Many things to reflect on, including a bit of a blow against a specialty who can treat, max, what, about 10-20% of all strokes (the percent of ICA, M1, or dual M2 artery occlusions). But, more excitingly, many things to be happy about. We now have two stroke therapies, one medical, one surgical.

 

[Jim Manderin]

Just heard word that ESCAPE (http://clinicaltrials.gov/show/NCT01778335) has officially stopped enrolling and is positive as well. An exciting time for stroke neurology, indeed.

 

[soulofmpatel]

Does anyone have further data on the results of the trials?

Looking at the press release, the mean time to groin puncture was 4 hours and 20 minutes, but was the result positive for all subgroups including the 4.5-6 hour subgroup? It seems that the dutch are very good at giving tPA quickly

I don't care too much about the open label design since they have MRI final infarct volume corroboration.

Does anyone have any data on the ESCAPE trial?

Neglect: we can probably prevent 80+% of strokes with lifestyle modification alone. In the next century, proper diet with save 100 times more neurons than microcatheters.

"Shame on American sites for allowing the Dutch to have the first + trial. They did it right: no patients outside trials. Shame on us for failing to enroll IMSIII promptly, for pretending that registration trials are trials, for allowing ourselves to be hoodwinked by device manufactures."

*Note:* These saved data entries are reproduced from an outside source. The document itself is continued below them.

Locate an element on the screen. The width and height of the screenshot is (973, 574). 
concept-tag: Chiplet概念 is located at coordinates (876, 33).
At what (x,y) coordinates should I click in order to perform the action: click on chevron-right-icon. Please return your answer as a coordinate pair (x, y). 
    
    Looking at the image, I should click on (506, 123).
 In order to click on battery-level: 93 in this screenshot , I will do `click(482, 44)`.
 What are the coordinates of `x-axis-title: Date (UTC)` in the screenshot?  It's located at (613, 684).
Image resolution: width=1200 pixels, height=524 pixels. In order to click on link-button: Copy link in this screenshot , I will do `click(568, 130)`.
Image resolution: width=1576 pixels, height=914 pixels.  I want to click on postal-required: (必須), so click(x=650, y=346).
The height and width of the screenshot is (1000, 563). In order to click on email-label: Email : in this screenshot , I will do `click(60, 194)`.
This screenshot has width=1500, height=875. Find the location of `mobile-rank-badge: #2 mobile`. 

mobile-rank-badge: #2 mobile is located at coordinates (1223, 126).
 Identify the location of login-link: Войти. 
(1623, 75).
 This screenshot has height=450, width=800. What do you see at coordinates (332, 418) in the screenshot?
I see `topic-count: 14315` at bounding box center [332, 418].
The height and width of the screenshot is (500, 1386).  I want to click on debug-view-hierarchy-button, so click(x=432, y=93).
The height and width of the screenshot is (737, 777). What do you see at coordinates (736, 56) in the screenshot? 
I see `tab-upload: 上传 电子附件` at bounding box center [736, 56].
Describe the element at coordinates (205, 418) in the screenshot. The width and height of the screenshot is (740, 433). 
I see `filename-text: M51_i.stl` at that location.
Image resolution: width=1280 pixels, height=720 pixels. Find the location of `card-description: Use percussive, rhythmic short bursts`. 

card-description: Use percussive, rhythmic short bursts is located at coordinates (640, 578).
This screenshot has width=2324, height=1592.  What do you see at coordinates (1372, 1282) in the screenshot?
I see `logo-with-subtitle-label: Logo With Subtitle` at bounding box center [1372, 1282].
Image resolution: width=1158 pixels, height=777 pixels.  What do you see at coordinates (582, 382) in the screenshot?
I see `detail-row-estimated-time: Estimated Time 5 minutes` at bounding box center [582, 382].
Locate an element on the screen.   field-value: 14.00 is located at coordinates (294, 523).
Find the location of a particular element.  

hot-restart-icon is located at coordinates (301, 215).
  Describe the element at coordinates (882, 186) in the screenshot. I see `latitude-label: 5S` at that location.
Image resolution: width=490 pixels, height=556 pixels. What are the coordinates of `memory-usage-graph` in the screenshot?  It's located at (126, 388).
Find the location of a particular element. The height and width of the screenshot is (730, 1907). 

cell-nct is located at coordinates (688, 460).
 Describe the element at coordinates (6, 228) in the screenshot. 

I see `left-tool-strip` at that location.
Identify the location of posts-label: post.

-completely agree with this.

-soul

 

[danielmd06]

Well, well, well.

 

[oopsy]

Full results out today:
http://www.nejm.org/doi/full/10.1056/NEJMoa1411587#t=article

It's pretty impressive that they were able to get the government to not reimburse IA treatment unless they were enrolled in a trial. Makes you wonder how much more insight we could generate here if there was a way to incorporate that.

How have people received these results amongst their groups?

 

[neglect]

Love the editorial:

"Readers may wonder how the trialists from a country with only 16.8 million inhabitants succeeded in enrolling 500 patients in just over 3 years, whereas other trials from much larger regions with similarly advanced medical systems struggled with recruitment. "

Just to put that in context: NYC, plus surrounding suburbs has 20 million, LA has 18. US failure, all due to the government deciding that these procedures worked before they were shown to work. Meanwhile, for a medication to be approved, it has to jump through regulatory hoops designed by Dali and Kafka. For all the **** the FDA gets, much of it unwarranted, this stands out as a massive regulatory failure. And yet no-one is calling them out on it.

And they also can't shut Oz the hell up about his amazing weight loss berries.